Please copy the lines below word for word, leaving the pictures out of your answer.
— Begin Supplied material —
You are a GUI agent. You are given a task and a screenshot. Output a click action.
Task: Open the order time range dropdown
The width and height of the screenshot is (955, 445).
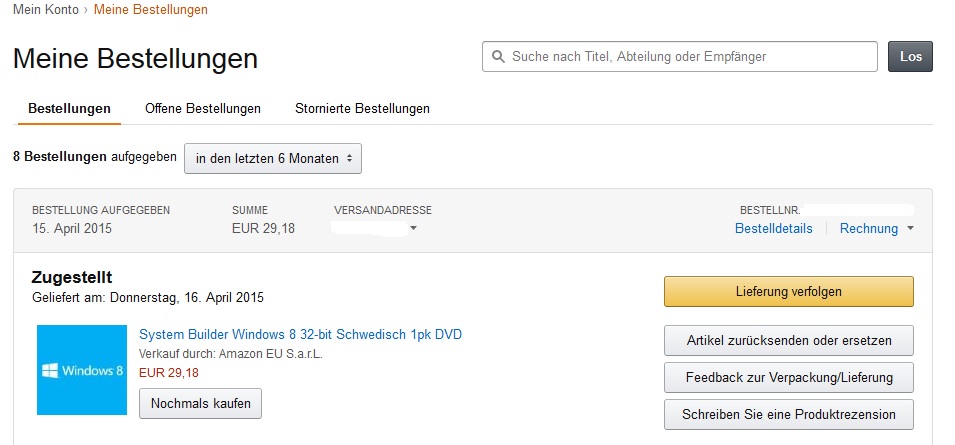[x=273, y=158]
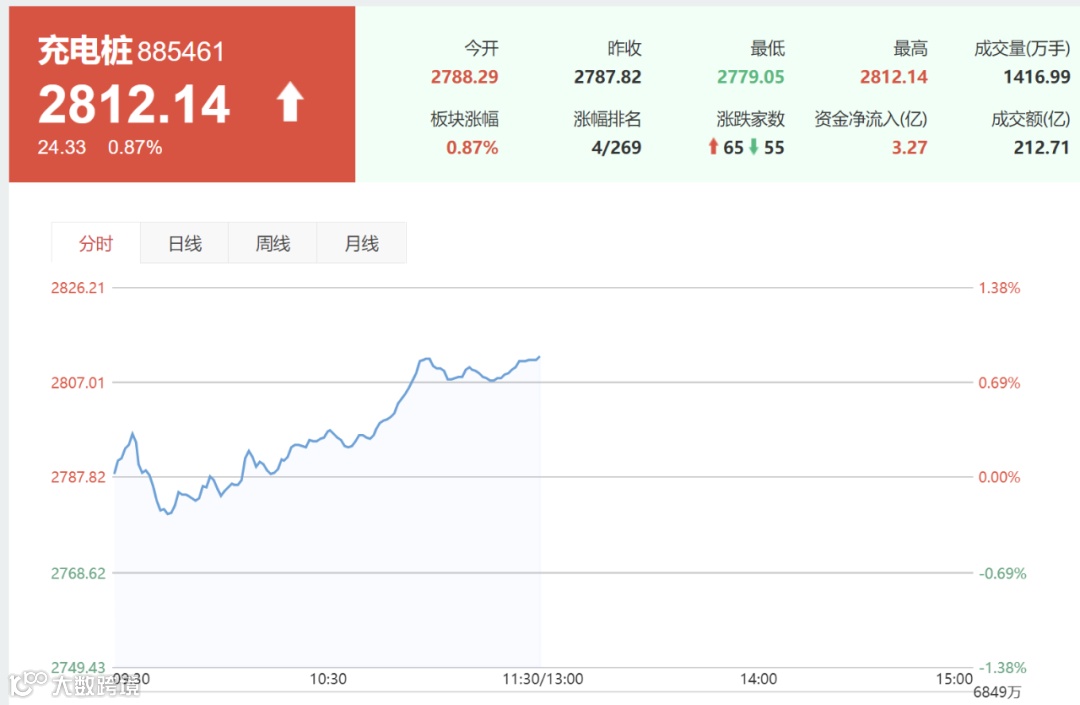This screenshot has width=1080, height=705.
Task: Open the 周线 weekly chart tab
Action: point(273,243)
— End Supplied material —
# The response:
You are a GUI agent. You are given a task and a screenshot. Output a click action.
Task: Open the order time range dropdown
The width and height of the screenshot is (955, 445).
[x=273, y=158]
This screenshot has width=1080, height=705.
Task: Open the 周线 weekly chart tab
Action: point(273,243)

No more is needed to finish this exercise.